**** TASK INPUT

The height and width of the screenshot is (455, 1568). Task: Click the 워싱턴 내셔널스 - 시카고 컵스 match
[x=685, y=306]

********
**** TASK INPUT

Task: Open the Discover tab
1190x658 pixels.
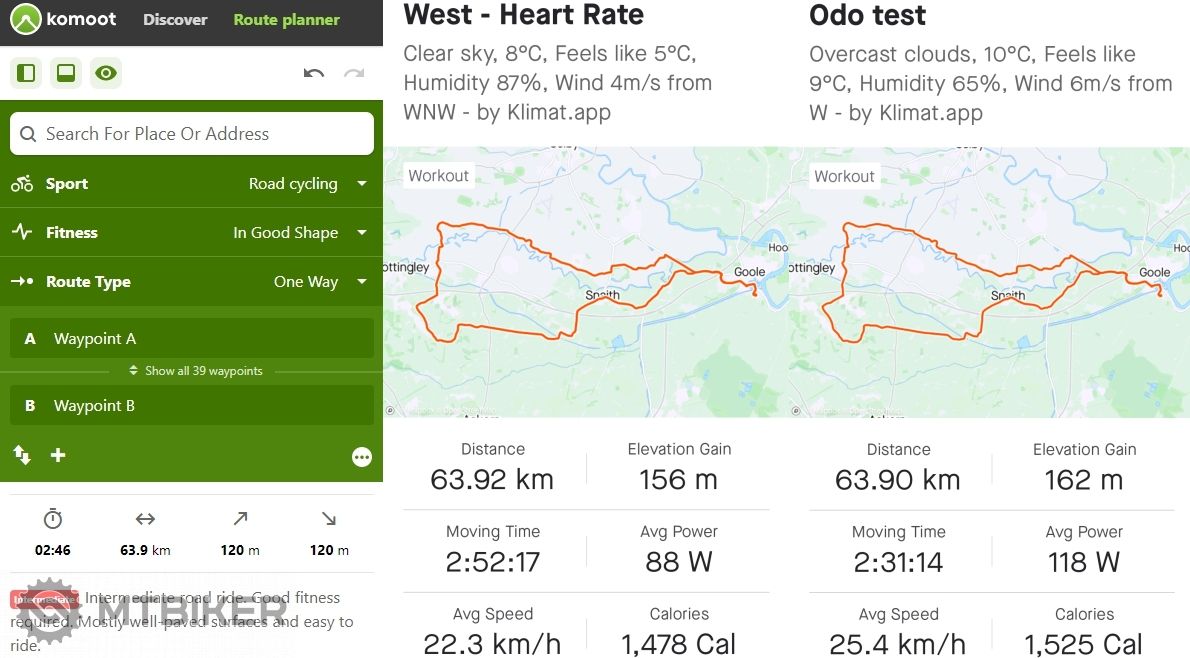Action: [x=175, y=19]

********
**** TASK INPUT

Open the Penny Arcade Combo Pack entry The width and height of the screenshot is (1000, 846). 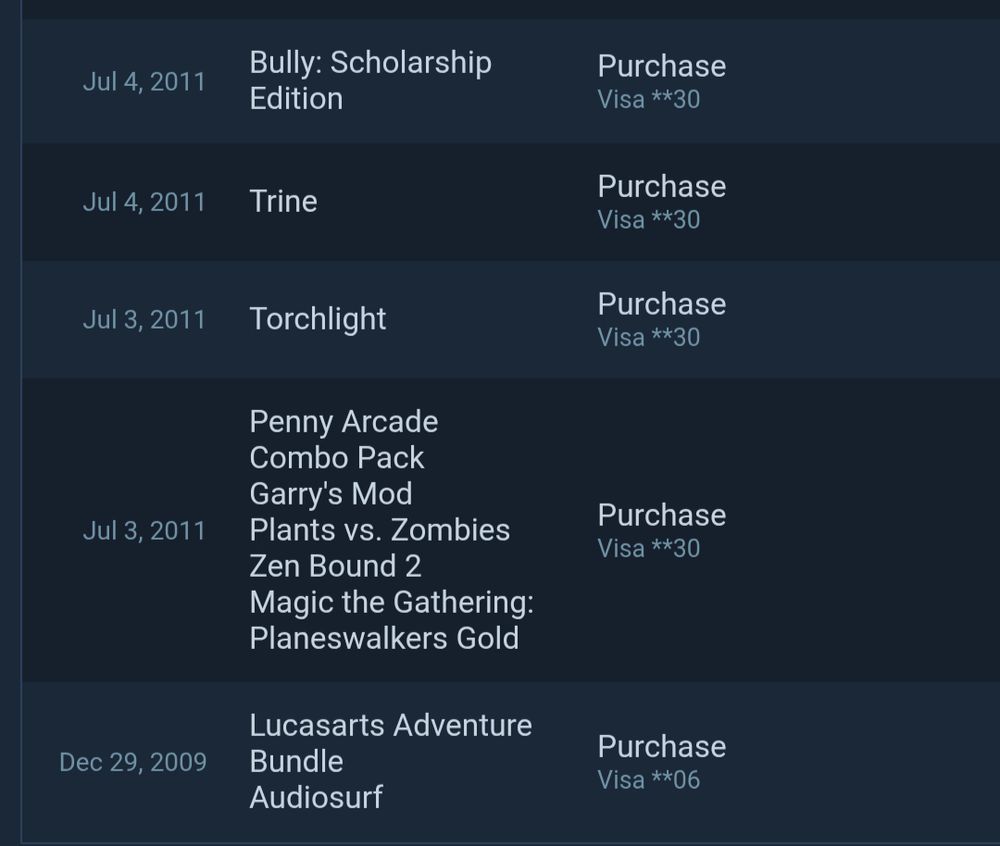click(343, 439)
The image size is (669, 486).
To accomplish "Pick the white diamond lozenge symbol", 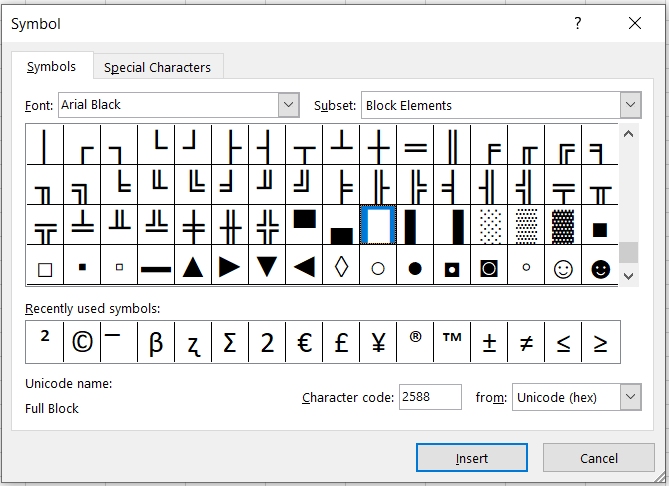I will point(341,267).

********

• _GIVEN EXERCISE_
Retype the material from the line that contains "The height and" through the line that contains "[x=685, y=306]", keeping every character as it is.

• _ANSWER TO THE TASK_
The height and width of the screenshot is (455, 1568). Task: Click the 워싱턴 내셔널스 - 시카고 컵스 match
[x=685, y=306]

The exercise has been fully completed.